You will be presented with a login screen of your application and you need to type in the credentials of your ROLE_ADMIN user.

Reference: http://www.reverttoconsole.com/blog/spr ... in-spring/

Cheers
Shreyash

[fdboles]

Awesome tip! I used this for the same requirement. In my case, I am using Broadleaf 2.2 with the Combined site configuration. With this, I get a very tight integration between Admin and Site portals. I have a few additional tips to make this more useful in this configuration.
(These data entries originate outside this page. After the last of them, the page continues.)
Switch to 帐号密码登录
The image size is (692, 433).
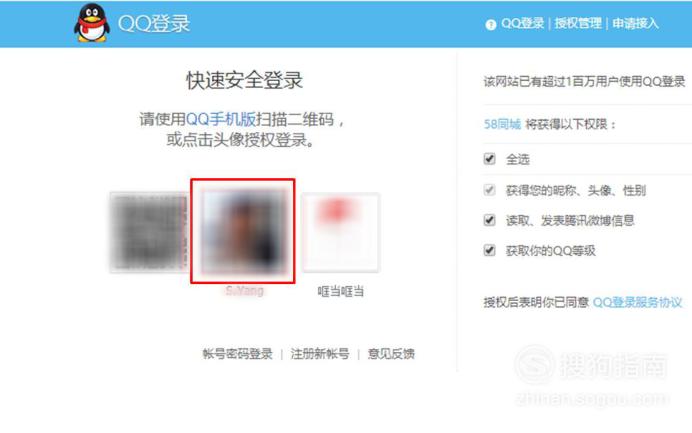(237, 354)
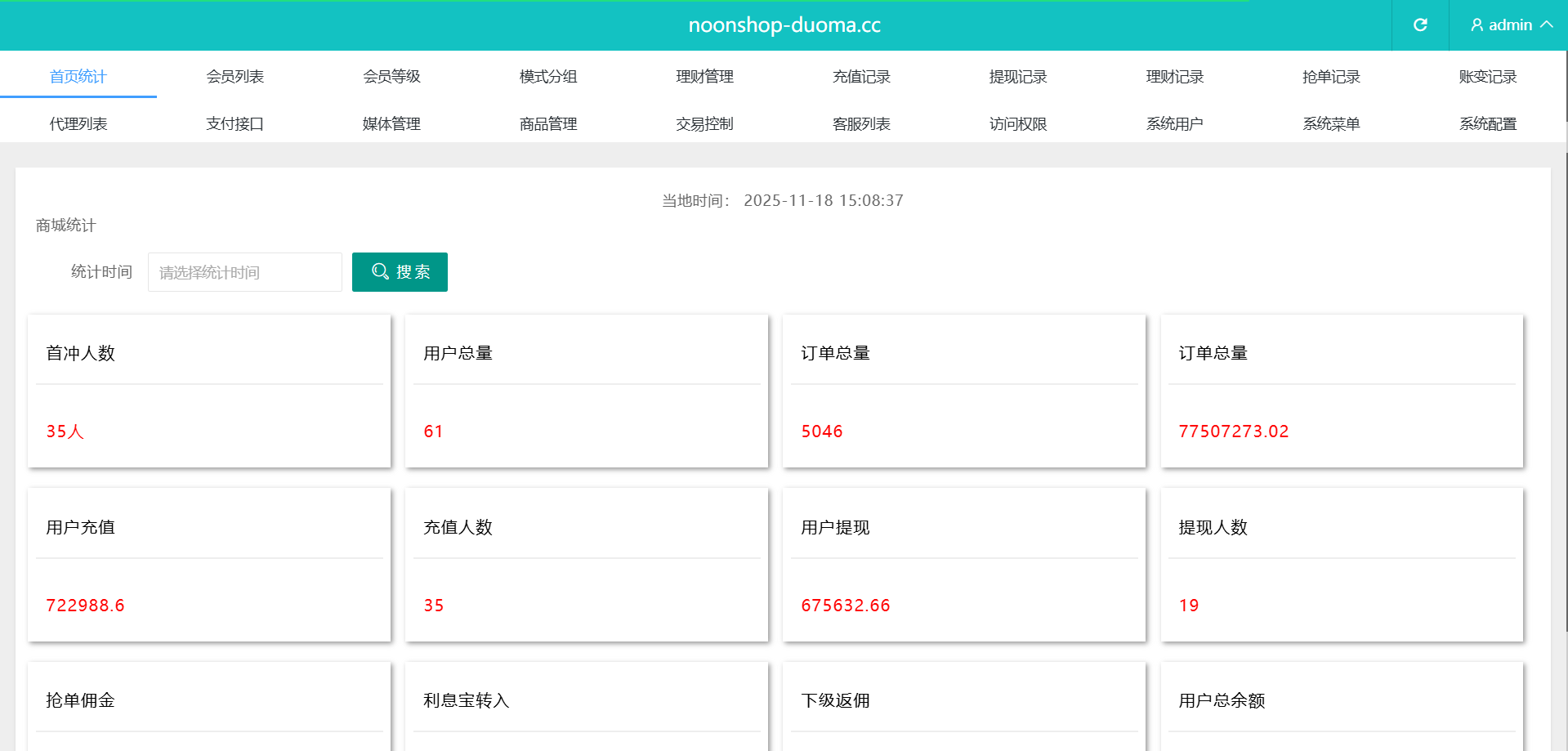Switch to the 首页统计 tab

point(78,77)
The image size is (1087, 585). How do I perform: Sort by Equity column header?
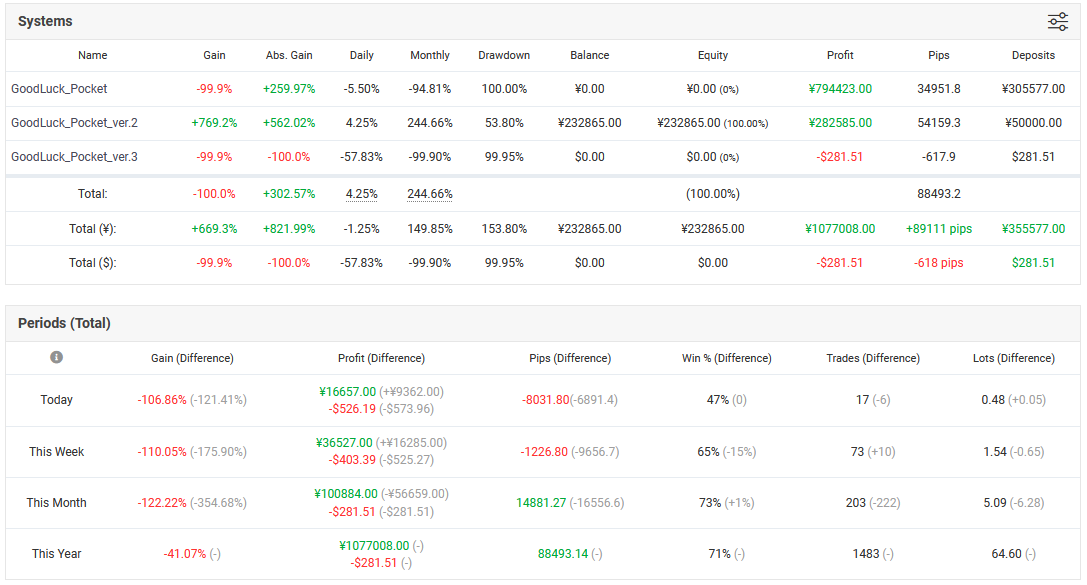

Spring switch user expects the target user in the parameter 'j_username' so the sample link should actually be

Code: Select all

http://www.yoursite.com/j_spring_security_switch_user?j_username=username.

Switch user also assumes that security restrictions have already been verified when the filter is executed. This allows triggering the filter from the Admin portal using appropriate security and eliminates the need to add the "ROLE_ADMIN" and pseudo-user to the customer account data. The filter should be executed BEFORE FILTER_SECURITY_INTERCEPTOR to avoid the site portal login screen.

Code: Select all

<sec:custom-filter ref="switchUserProcessingFilter" before="FILTER_SECURITY_INTERCEPTOR"/>

NOTE: This opens access to switch user functionality, so I recommend obfuscating the switchUserUrl and exitUserUrl paths making them harder to find. If there are any suggestions to make this more secure I'd love to hear them.

One more thing... I used a smartgwt HTMLPane to display the Site portal in the Admin portal when logging in as a customer. This worked very well, keeping the administrator in the Admin portal while logged into Site portal as the customer. After logging out from the Site portal, the administrator must log back into the Admin site due to the switch.

If anyone has any additional improvements to this approach, please enlighten!